There was an African-American tennis pro who gave tennis lessons in Scalzi Park in Stamford. I arranged for him to come to play with our pro, Louis Camino, who was Peruvian.
Malkin was able to recruit a few Black members, including some New York Nicks players, in addition to the president of the Urban League.
Full Membership and a Waiting List
“This club has meant a lot,” said past club president Bill Laufer, who is from Rye Brook. “It’s a family club. We’re not a pretentious club. We’re a seasonal club. We’re not a golf club. It’s not a country club.”
Today, interest in the Bailiwick Club has spread by word of mouth.
“You can live down the street and not know we’re here,” said Peter Grabel, vice president of the club’s board of directors, adding that the club has 245 families as members, and more than half of them joined in recent years.
In fact, the club has maxed out its capacity and a waiting list has formed.
“I think Covid has renewed interest,” Grabel said. “People aren’t sending their kids away, and are home a lot more. I think it’s worked in our favor.”
Members are about 50-50 from Greenwich and Rye Brook, with many living in the Bailiwick neighborhood.
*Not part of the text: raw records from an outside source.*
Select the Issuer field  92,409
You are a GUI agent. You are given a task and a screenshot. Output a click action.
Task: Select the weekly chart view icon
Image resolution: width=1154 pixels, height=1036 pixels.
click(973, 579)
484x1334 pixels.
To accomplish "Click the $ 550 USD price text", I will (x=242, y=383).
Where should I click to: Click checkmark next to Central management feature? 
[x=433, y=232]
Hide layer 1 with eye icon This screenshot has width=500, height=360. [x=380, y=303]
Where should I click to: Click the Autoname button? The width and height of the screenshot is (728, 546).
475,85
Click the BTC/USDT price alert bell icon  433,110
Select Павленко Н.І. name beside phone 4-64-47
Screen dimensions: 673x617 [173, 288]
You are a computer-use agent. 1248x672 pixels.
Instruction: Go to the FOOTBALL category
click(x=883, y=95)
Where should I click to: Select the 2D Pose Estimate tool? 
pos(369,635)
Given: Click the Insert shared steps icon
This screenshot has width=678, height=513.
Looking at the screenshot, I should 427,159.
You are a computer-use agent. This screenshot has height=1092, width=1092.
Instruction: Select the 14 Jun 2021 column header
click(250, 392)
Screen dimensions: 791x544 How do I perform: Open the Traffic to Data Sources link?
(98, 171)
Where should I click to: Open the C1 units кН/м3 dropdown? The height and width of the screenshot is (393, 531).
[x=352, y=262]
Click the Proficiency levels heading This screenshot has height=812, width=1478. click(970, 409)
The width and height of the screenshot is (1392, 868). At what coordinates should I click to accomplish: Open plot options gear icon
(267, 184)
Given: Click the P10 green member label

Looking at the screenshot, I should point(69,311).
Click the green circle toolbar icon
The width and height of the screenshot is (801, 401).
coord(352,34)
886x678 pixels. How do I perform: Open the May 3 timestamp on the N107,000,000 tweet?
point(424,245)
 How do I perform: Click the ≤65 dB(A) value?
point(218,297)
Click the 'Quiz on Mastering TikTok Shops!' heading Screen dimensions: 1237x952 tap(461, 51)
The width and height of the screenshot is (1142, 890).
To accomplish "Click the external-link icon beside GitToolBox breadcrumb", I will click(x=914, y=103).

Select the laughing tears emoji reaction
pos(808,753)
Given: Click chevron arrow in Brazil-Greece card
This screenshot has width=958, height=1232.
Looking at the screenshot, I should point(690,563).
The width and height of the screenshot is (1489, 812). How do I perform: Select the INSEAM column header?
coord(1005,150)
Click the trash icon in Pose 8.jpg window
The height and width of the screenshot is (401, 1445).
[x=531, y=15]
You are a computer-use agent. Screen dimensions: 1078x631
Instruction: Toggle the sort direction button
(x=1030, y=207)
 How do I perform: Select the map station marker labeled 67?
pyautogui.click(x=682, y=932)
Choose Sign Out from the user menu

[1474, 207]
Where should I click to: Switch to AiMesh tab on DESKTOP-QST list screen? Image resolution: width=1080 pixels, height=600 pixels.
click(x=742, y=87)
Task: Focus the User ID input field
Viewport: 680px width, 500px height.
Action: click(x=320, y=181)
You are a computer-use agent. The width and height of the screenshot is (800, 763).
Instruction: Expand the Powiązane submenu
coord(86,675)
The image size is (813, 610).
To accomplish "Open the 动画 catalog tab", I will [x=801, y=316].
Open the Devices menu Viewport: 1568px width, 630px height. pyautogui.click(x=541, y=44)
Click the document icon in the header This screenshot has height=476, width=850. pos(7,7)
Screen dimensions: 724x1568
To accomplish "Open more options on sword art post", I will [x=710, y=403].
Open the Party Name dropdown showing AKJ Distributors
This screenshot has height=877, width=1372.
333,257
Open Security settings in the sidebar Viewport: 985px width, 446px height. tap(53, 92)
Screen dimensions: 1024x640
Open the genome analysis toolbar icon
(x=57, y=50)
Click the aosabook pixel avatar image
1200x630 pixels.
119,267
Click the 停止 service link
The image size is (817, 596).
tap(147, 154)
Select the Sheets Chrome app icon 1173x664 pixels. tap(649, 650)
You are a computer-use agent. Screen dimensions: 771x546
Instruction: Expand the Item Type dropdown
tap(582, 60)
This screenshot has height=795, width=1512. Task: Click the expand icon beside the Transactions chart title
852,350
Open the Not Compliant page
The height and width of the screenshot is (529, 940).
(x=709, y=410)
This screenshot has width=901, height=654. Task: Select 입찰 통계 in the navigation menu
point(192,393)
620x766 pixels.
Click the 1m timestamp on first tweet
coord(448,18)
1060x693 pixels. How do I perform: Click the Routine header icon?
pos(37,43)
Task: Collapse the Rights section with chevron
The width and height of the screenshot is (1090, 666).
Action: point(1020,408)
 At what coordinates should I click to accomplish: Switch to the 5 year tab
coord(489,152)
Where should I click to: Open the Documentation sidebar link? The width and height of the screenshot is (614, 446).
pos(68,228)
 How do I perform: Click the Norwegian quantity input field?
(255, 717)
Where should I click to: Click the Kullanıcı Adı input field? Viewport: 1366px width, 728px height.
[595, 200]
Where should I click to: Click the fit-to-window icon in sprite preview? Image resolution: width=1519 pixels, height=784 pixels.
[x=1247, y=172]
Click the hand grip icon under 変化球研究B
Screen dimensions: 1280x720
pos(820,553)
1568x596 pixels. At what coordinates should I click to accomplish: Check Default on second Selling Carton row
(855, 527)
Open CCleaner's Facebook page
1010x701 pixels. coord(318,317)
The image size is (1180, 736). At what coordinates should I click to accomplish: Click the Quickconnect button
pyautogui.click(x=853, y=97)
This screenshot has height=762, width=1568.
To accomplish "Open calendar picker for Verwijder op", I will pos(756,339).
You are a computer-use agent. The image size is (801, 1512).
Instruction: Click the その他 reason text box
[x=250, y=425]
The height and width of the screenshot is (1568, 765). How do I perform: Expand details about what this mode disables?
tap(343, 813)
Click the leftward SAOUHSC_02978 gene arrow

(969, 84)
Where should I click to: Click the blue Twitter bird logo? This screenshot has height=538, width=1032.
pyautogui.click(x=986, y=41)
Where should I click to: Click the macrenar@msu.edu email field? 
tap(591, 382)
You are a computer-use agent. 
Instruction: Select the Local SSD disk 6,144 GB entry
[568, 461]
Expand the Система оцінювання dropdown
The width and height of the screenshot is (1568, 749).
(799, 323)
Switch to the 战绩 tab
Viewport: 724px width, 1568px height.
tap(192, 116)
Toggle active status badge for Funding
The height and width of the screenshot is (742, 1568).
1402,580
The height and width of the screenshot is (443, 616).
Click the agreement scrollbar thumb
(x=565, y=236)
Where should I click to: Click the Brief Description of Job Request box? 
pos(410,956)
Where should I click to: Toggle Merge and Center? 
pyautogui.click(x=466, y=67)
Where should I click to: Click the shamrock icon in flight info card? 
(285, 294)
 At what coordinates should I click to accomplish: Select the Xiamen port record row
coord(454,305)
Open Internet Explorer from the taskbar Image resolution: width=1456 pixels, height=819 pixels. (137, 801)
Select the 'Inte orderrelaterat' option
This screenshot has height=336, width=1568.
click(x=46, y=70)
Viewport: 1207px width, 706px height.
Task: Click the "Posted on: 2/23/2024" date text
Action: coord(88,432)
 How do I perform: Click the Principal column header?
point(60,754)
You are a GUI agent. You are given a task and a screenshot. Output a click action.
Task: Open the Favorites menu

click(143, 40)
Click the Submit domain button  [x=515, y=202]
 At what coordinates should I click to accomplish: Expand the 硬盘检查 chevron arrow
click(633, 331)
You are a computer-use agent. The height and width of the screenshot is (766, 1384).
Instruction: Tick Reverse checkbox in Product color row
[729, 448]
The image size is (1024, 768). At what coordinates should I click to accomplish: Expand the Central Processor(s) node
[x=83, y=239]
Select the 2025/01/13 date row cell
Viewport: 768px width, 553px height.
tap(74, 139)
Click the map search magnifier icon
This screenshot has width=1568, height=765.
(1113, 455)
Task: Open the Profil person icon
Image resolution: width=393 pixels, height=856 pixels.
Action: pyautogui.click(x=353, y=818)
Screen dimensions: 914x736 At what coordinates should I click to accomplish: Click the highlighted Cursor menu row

And while the club is considered seasonal, paddle tennis has become so popular that the courts are busy most of the year. Also there are a half dozen family events throughout the year.
At Bailiwick, members make reservations online to play tennis, paddle tennis and pickleball. The pool is open typically open by Memorial Day.
Dues and fees for families and singles are featured on the club’s website. There is a one time fee of $7,500 paid over three years, which goes toward the construction plans which include upgrading the snack bar and a new pool.
“The great thing here is, everyone regardless of their background, people got along well,” Malkin said. “It was an example of how everyone could come together and families became friends. We loved everybody. Everyone enjoyed the whole experience.”
“We’ve all enjoyed contributing to spending 20 percent of our time for a good effort for society,” Warwick said. “Everyone is welcome to apply to join, including people who are gay, Jewish, Black, Asian. Everyone is welcome.”